Elaborating on the issue, Mr. Qalebani noted development contract of six fields had already been signed while contracts concerning other 18 oil and gas fields would be signed until the end of the year.
Speaking at a press conference, NIOC’s top official said: Despite some difficulties, we have been able to invest 15.5 billion dollars in upstream sector this year which is expected to rise to 20 billion dollars up to the end of the year.
‘Under the current year’s budget and Fifth Five Year Development Plan 36 billion dollars should be invested in upstream sector in order to raise oil production capacity to 5.4 million barrels per day, Qalebani noted.
Elsewhere in his remarks he said this year new oil contracts had been signed to develop shared oil and gas fields.
Referring to issuance of pre-sale oil bonds in near future, the official stated that the matter was passing its final administrative procedures expressing hope remarkable amounts of money to be absorbed by the oil industry projects in this way.
On gas production, NIOC’s managing director said that gas production capacity would rise by 100 million cubic meters per day as of next year.

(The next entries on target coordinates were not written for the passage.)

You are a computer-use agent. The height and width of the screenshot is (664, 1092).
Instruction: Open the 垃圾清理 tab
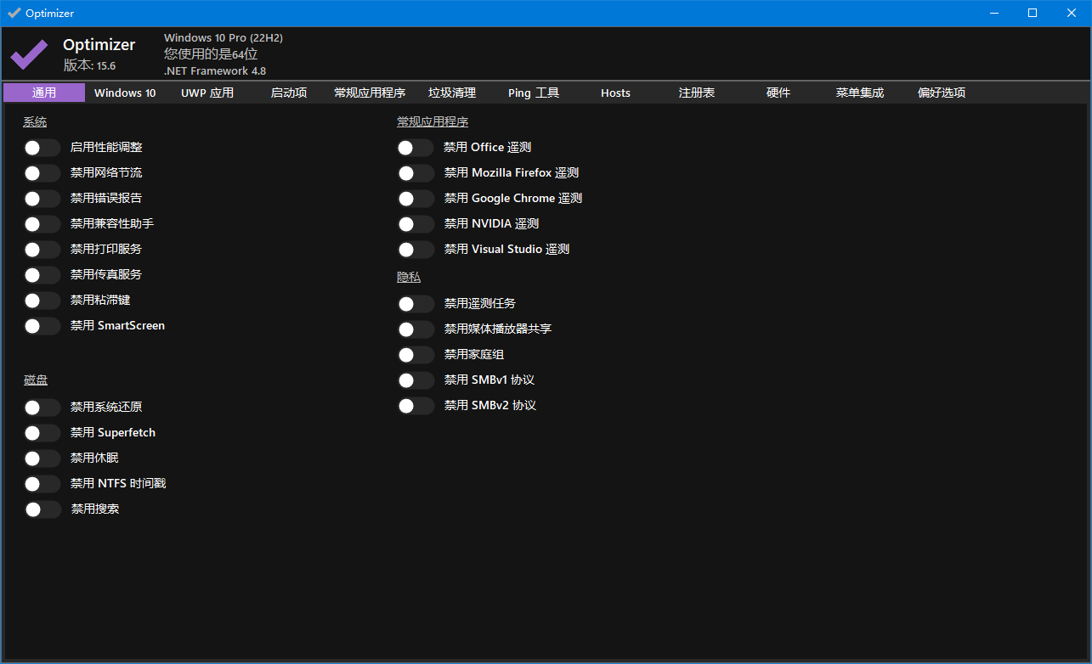tap(451, 93)

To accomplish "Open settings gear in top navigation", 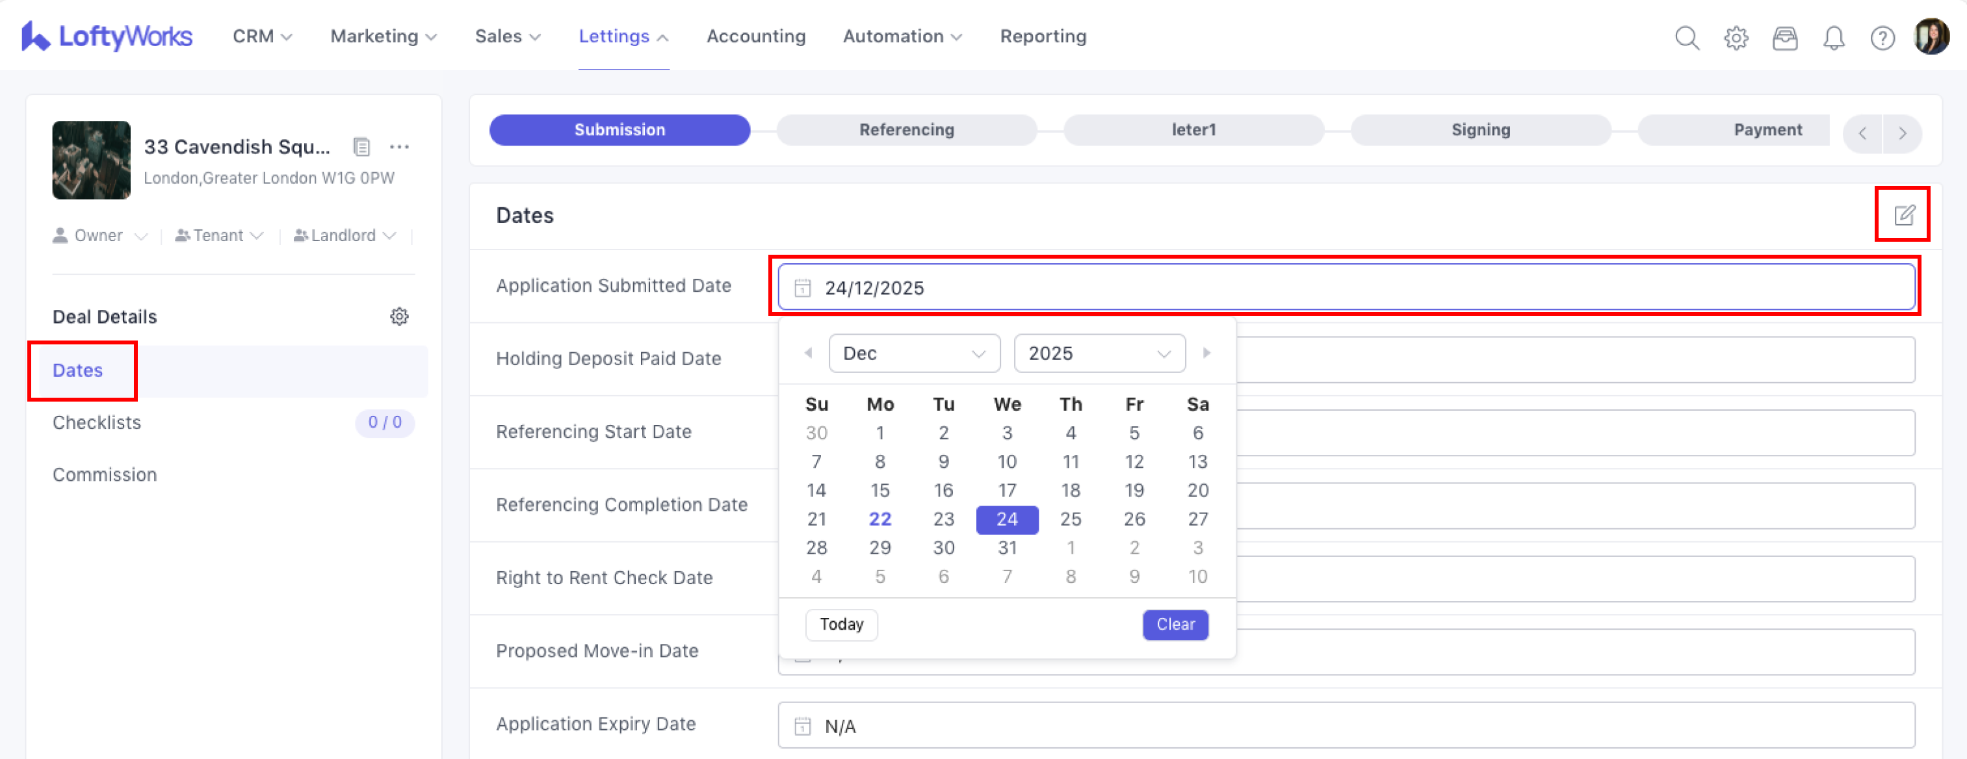I will click(1736, 37).
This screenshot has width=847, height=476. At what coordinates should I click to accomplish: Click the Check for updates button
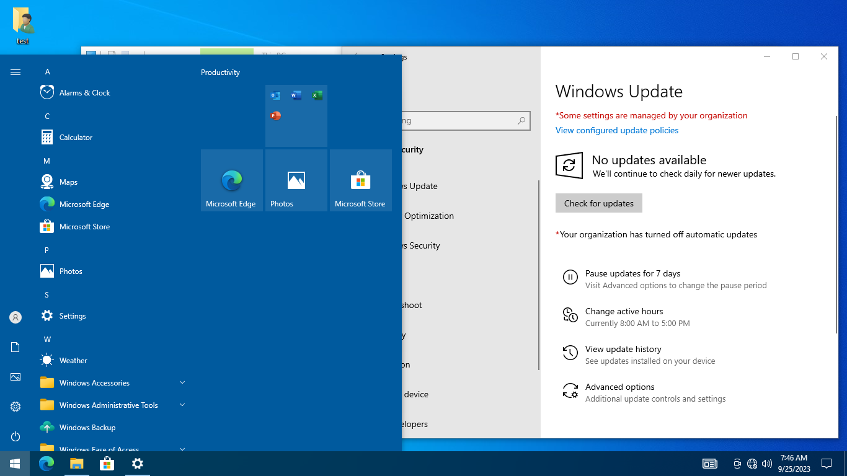(x=598, y=203)
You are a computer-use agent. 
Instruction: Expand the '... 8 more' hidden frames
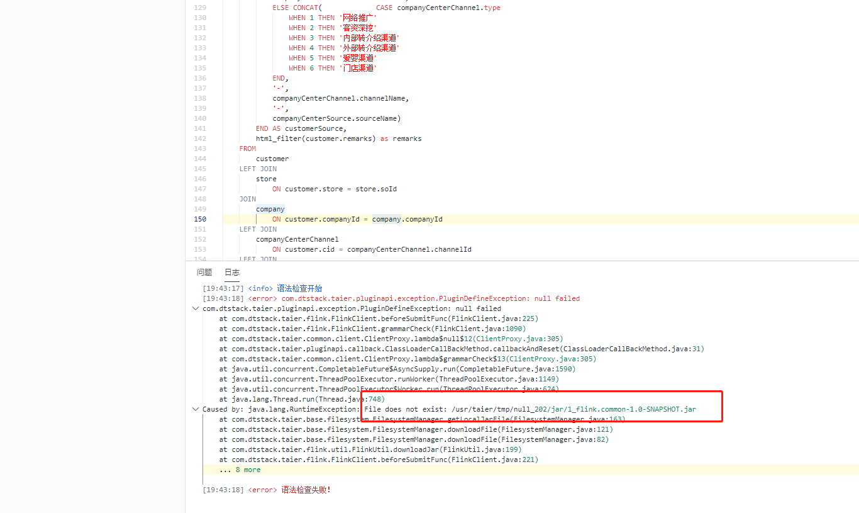coord(239,469)
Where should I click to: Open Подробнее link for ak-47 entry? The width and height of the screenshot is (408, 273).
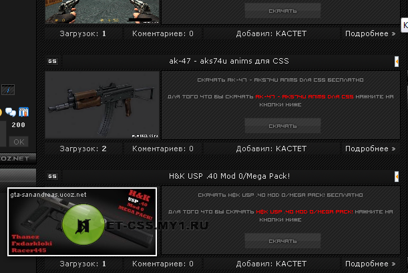tap(370, 149)
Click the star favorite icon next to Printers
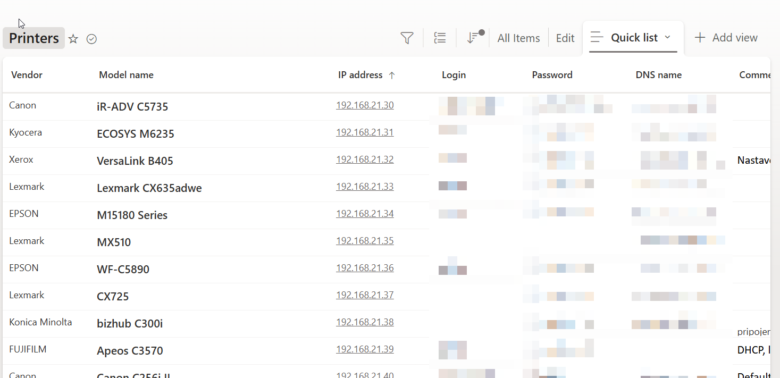The width and height of the screenshot is (780, 378). (73, 39)
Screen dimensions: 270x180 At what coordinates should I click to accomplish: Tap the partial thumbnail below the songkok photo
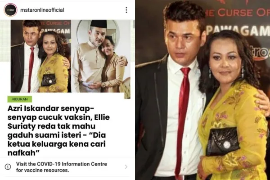coord(127,96)
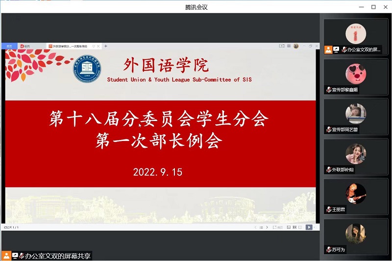The width and height of the screenshot is (392, 261).
Task: Open the notes (备注) button
Action: click(278, 227)
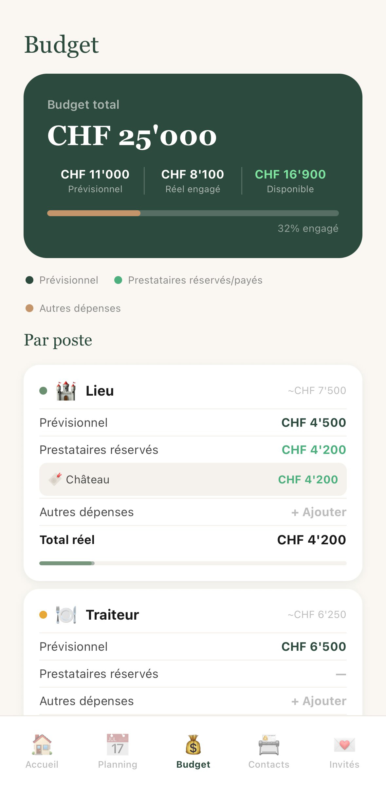Tap the Planning calendar icon
This screenshot has width=386, height=786.
coord(118,744)
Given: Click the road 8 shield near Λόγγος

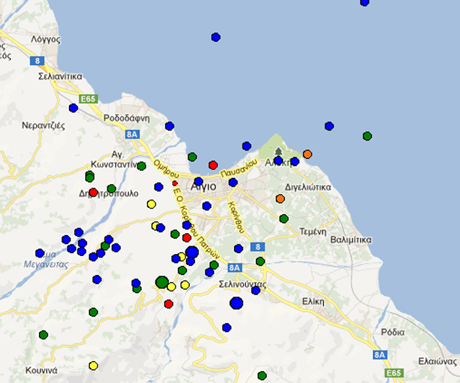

In connection to the impact of currency rate fluctuations on oil industry, Qalebani stated: Normally by rising rate of foreign currency in the market, the cost of oil industry’s imported items would be increased. He expressed hope economic and financial authorities to stabilize the rate of currency for the long run which according to the official, in turn would lead to stability in implementation of oil projects.